Catherine Shuttleworth
May 31, 2024
ZMG - Amaze Lab / VideoElephant
It's been revealed that Jupiter's fourth-largest moon, Europa, has been hiding something beneath its icy crust after NASA's Juno spacecraft captured an image of a salty ocean.
Europa is closer to a planet than a moon, it has a magnetic filed, a tenuous oxygen atmosphere and a liquid iron core. Its icy crust is 11 miles (18 km) thick with an ocean beneath it, and now, thanks to Juno, it appears that salty ocean can bubble up through the ice.
The image captured by Juno was the first high-resolution image of Europa since NASA's Galileo spacecraft passed by in 2000. The images show that the icy crusts at the north and south poles of the moon are not what researchers once thought. Now, it seems that Europa's icy shell is free-floating, moving about the moon.
NASA/Creative Commons
The terrain of Europa shows a featured nicknamed "the Platypus" and contains hummocks, ridges, ice blocks and dark reddish-brown material.

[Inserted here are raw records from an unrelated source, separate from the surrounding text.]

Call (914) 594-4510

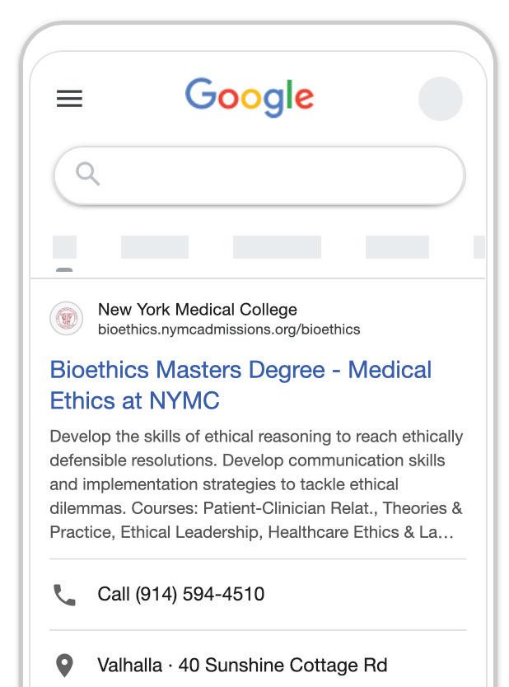click(180, 594)
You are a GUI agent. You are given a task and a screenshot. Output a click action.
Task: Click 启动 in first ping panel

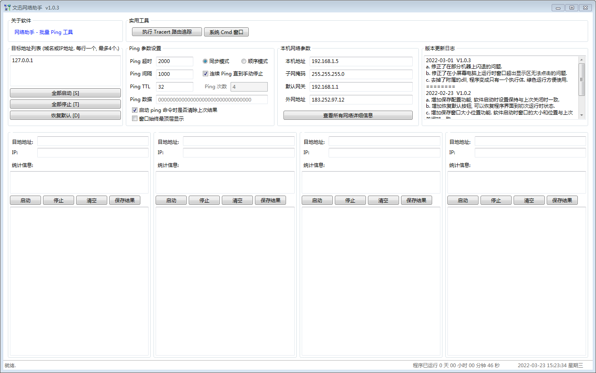tap(26, 201)
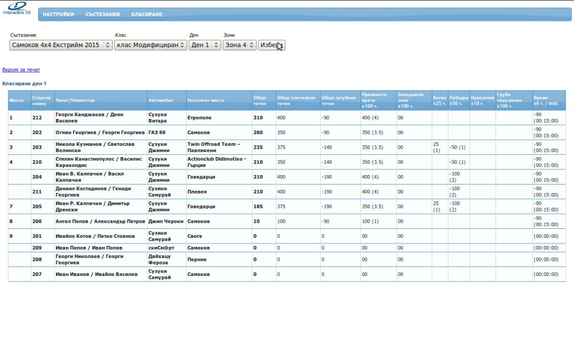Open the СЪСТЕЗАНИЯ menu
Image resolution: width=574 pixels, height=359 pixels.
click(103, 15)
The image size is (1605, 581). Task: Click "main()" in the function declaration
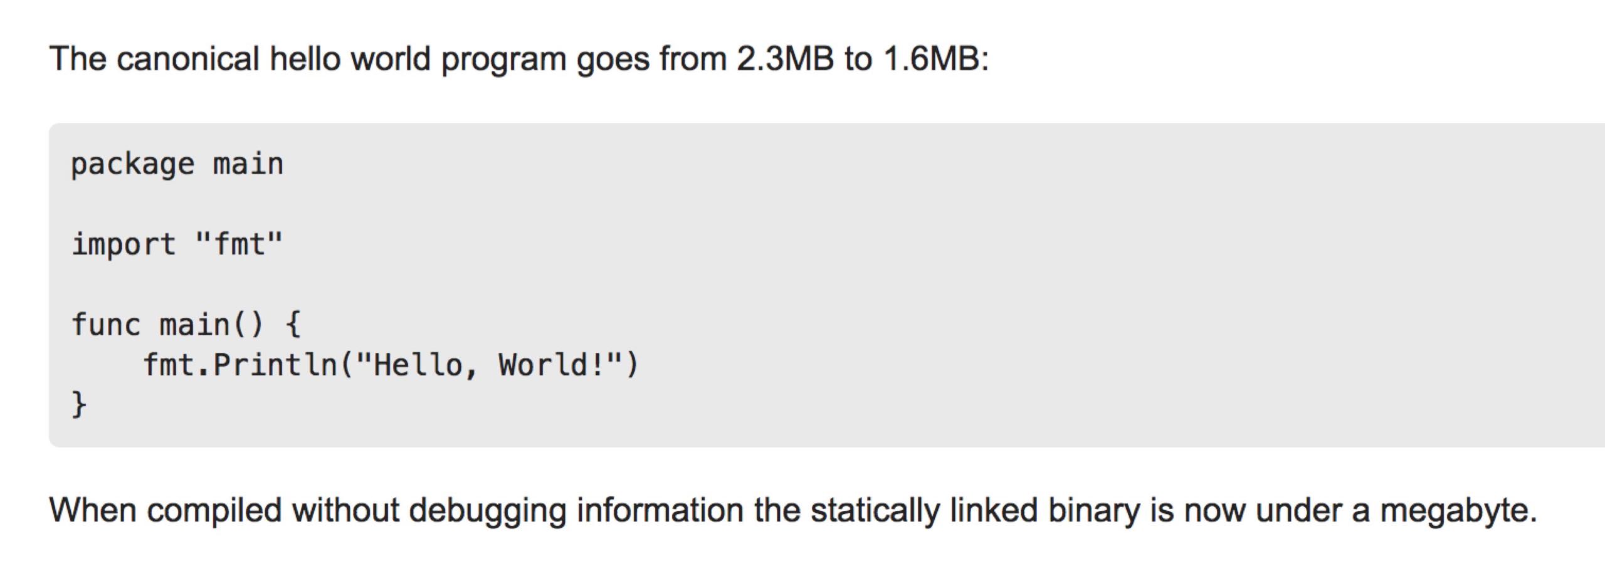pyautogui.click(x=211, y=325)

Scientists now suspect this is where Europa's ice shell allows pockets of saltwater from the moon's subterranean ocean to pool.
31 miles (50km) above "the Platypus" we can see possible stains, which are thought to be deposits from plumes of saltwater rising up to the surface from Europa's ocean.
Juno's mission ends in 2025, however two more missions are bound for Europa. Later this year, NASA's Europa Clipper will launch and arrive in 2030. The European Space Agency's Juice (Jupiter Icy Moons Explorer) which launched last year, will arrive in 2031 and tour three of Jupiter's moons: Ganymede, Callisto and Europa.